Jodi Rell Not Running
Jodi Rell, the “Republican” governor of Connecticut, has announced that she will not seek re-election.
Her announcement came during a news conference at which she first thanked people who had helped in a food drive over the weekend. “Second, I would like to share with you the news that — after much soul-searching and discussion with my family — I have decided not to seek re-election next year,” Mrs. Rell said. Her family was standing nearby during the announcement, The Hartford Courant reported.
The news left the Republicans without a candidate possessing big statewide name recognition and the Democrats with an opportunity to push for the governorship in 2010.
Lt. Gov. Michael Fedele, a Republican, has said that he might run for governor if Mrs. Rell decided not to seek re-election. Other Republicans, including the House minority leader, Lawrence Cafero of Norwalk, and the Senate minority leader, John McKinney of Fairfield, also have expressed interest.
Among the Democrats, Ned Lamont, a businessman who unsuccessfully ran for the United States Senate three years ago, has expressed an interest in being governor. “I salute the governor for her service to Connecticut, her civility, and her integrity,” Mr. Lamont said in a statement Monday evening. “Now is the time for a fresh start.”

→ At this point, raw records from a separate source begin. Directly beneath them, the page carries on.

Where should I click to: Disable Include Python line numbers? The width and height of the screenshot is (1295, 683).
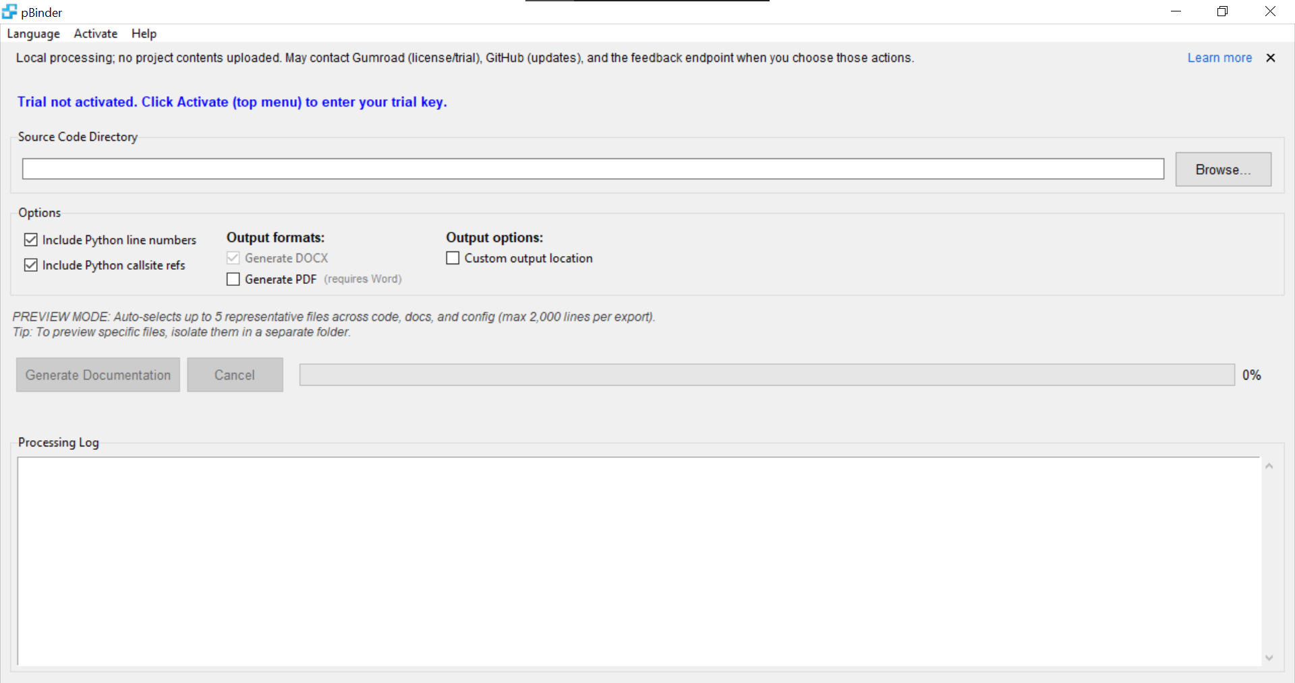point(31,239)
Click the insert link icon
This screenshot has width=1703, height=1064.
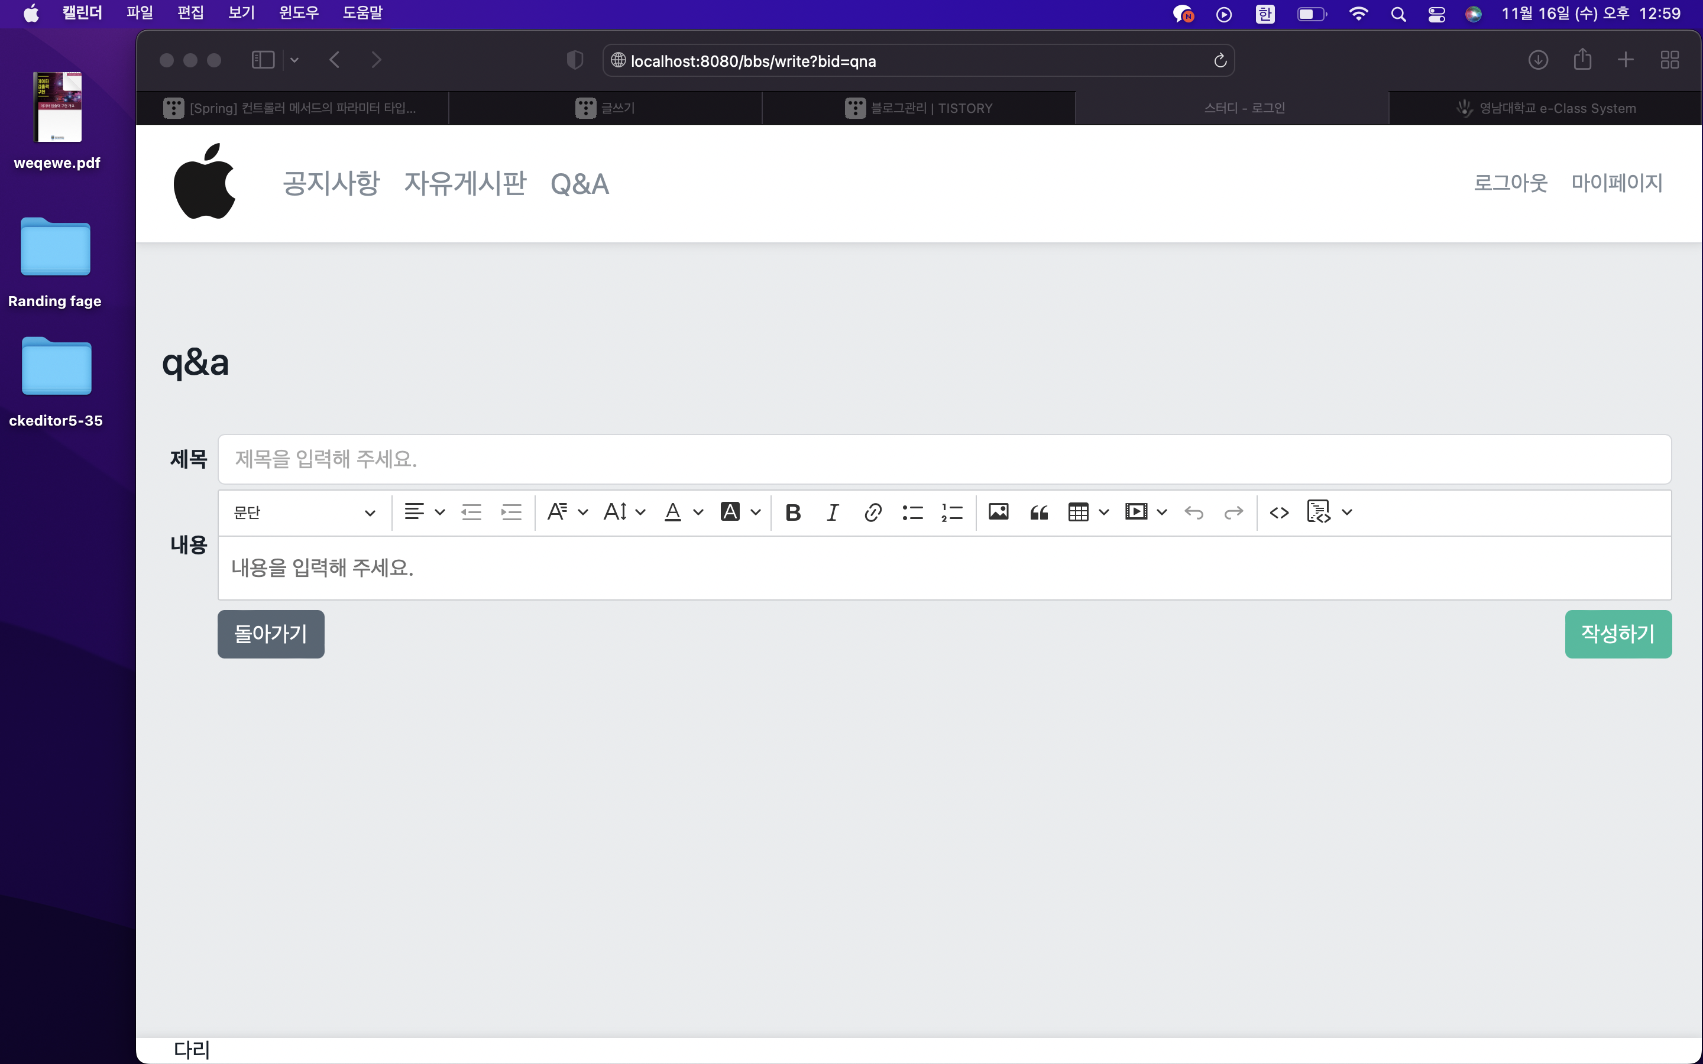tap(873, 512)
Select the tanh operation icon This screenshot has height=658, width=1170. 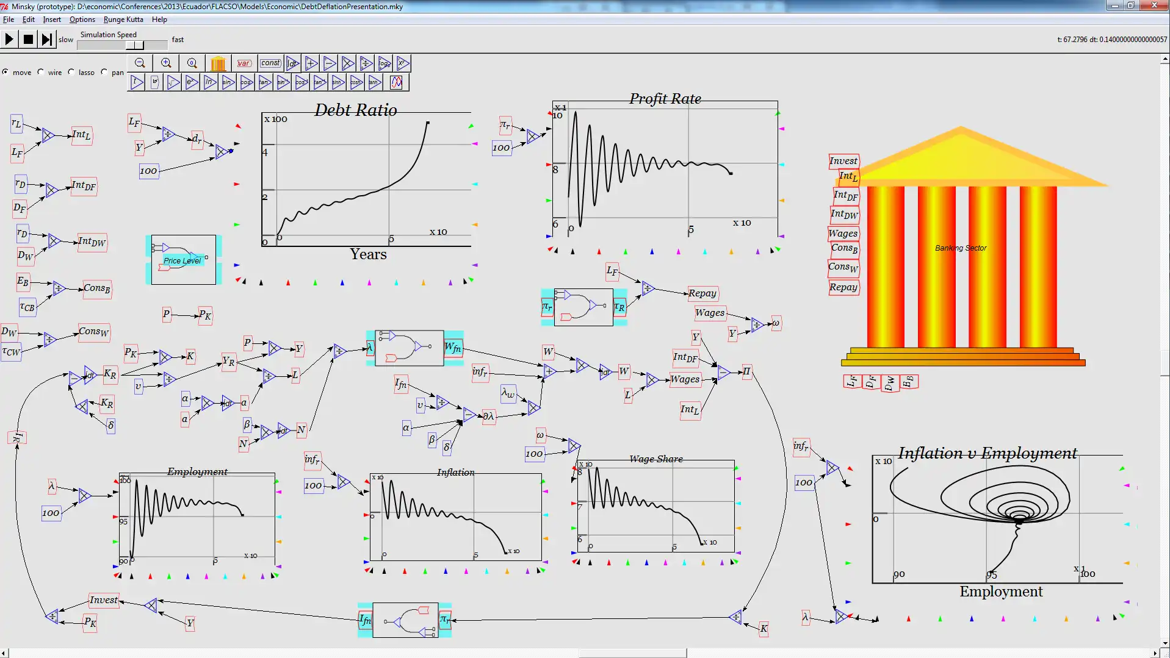point(374,82)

Mrs. Rell, a former lieutenant governor, has been governor since 2004, when Gov. John G. Rowland resigned. He served 10 months in prison after pleading guilty to corruption charges. Mrs. Rell was elected in her own right in 2006.

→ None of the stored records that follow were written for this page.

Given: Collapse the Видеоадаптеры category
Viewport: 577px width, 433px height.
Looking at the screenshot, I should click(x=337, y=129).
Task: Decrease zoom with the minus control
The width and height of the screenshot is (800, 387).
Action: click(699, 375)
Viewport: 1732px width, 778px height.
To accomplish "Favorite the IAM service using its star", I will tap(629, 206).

Mrs. Rell’s job approval numbers have dipped in recent Quinnipiac University polls, mostly because of the state’s budget problems. A Sept. 16 poll showed that 59 percent approved of how she had handled her job, while 34 percent disapproved — the lowest approval rating during her tenure.
Those numbers are sustainable, however — certainly not enough in and of themselves to signal an uphill fight. So, it may well be that she just decided to move on to something else. She and her husband have also had health problems of late, although she dismissed that explanation when asked.
The state GOP will not miss Rell, even if her decision makes it harder to retain the seat. She’s not ideologically conservative, of course, but that’s pretty typical of Nutmeg State Republicans. But she’s not at all popular with insiders, having developed a reputation for putting her own interests above her party’s.